**WHAT IS REQUIRED**
Please transcribe the Adaptive QoS forum posts from "I set priority" to "dealing with uploads." word for word.

**GIVEN PASSAGE**
When downloading games from Steam, Adaptive QoS does classify the traffic as "Valve Steam" but treats the traffic as if it were a game being played, not a large file download. Because of this, Adaptive QoS (if gaming is given the priority, which in my network it is) will prioritize this traffic highest. When this occurs, the internet is unusable for anyone else during this time - media playback will buffer endlessly, and even small webpages aren't allocated enough bandwidth to load in any sort of reasonable timeframe.

Right now my workaround to this is just to throttle Steam downloads to a limit below my maximum download rate, which is not ideal but works. Other clients (such as Origin) may suffer from this issue as well, but they lack built-in methods to throttle like Steam, so I'm not sure of a decent way to workaround there.

Hopefully the ASUS guys can pass this onto the TrendMicro folks as this seems to be a fairly glaring oversight in Adaptive QoS.
 
I set priority to streaming video and it seems to work perfectly.

Sent from my Nexus 5X using Tapatalk
 
The most reliable way to deal with bulk ingress traffic is to rate-limit it, sometimes as low as 60% of your maximum. This is because ingress packets cannot be prioritized, the packet has already arrived. You can get lucky without QoS/rate-limiting, but then you are relying on the sender, and if the sender has a better connection to you than other services, it can effectively saturate your connection, leaving no available bandwidth for other services.

For more information, check out toastman's great QoS Tutorial. Dealing with downloads is much harder than dealing with uploads.
 
It cannot cope with my 200mb virginmedia as the test are 210mb down, if I enable QOS I get 150ish
 
The same with Xbox One. It will start downloading a 40 GB game, QOS classifies it as "Xbox Live", gives it the highest priority and promptly drowns the internet connection.
 
Same thing here with my AC88U. It seems they're QOS engine doesn't know that most gaming packets are small and not full blast on your download capacity.
 
Yep same here for me. That seems to be really odd behaviour. Also sometimes it seems Youtube is getting allocated to much bandwith which will end up with other apps have not enough bandwith left over.
 
I was wondering the same, and if there was a recommended way to test Adaptive QoS for proper functionality.

NOTES:
- RT-AC3200
- FW version 3.0.0.4.378.9459

First, using the Bandwidth Monitor it often seems like my preferences are ignored. For example, I can set one or two devices to the HIGHEST setting and all others to the LOWEST setting, and the device with the highest setting (in this case a very high end PC using Windows 10, and connected directly--not wireless) gets destroyed regarding bandwidth as soon as another device opens a web page or watches a 30sec video. If I'm in a game such as BF4, and my ping is ~75ms, as soon as another device on the network does anything, my ping shoots to ~200-400ms. In one test I did last week, I tried uploading a file from a wireless device (set to LOWEST bandwidth monitor setting) while in-game on the PC and my ping shot to 999 and disconnected me from the game!

**SUPPLIED INFORMATION**
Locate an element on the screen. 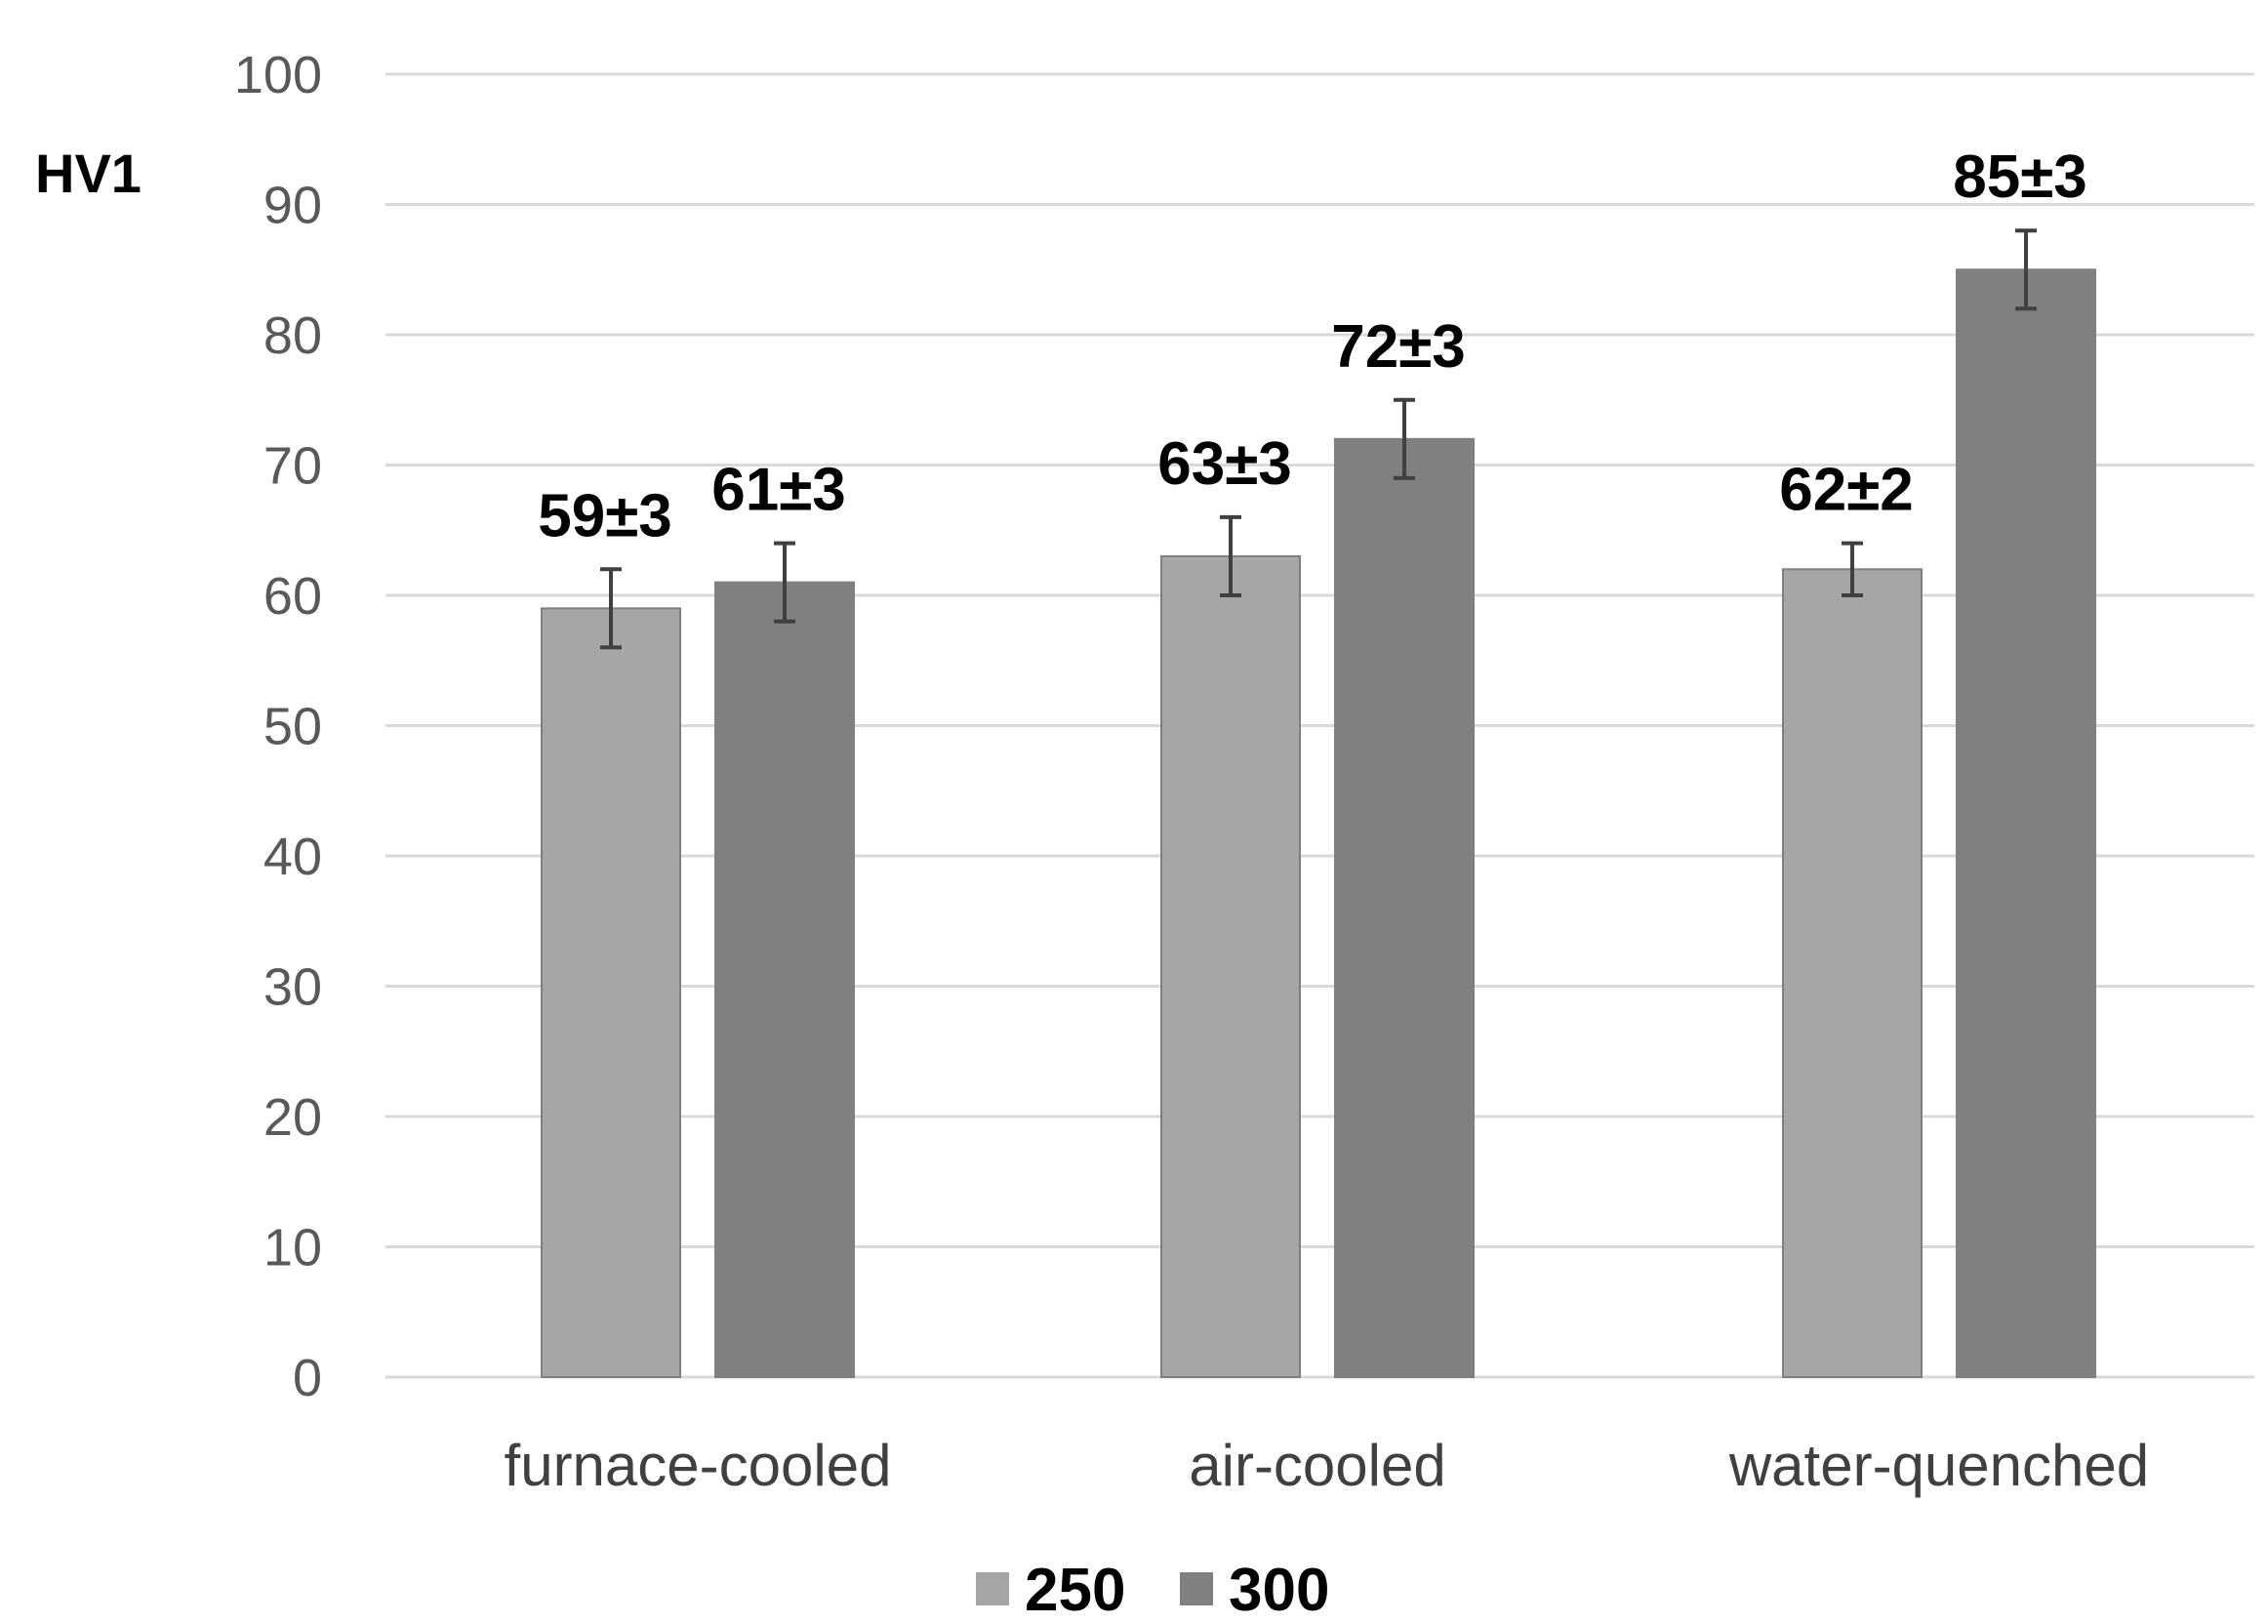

**TASK RESPONSE**
I set priority to streaming video and it seems to work perfectly.

Sent from my Nexus 5X using Tapatalk
 
The most reliable way to deal with bulk ingress traffic is to rate-limit it, sometimes as low as 60% of your maximum. This is because ingress packets cannot be prioritized, the packet has already arrived. You can get lucky without QoS/rate-limiting, but then you are relying on the sender, and if the sender has a better connection to you than other services, it can effectively saturate your connection, leaving no available bandwidth for other services.

For more information, check out toastman's great QoS Tutorial. Dealing with downloads is much harder than dealing with uploads.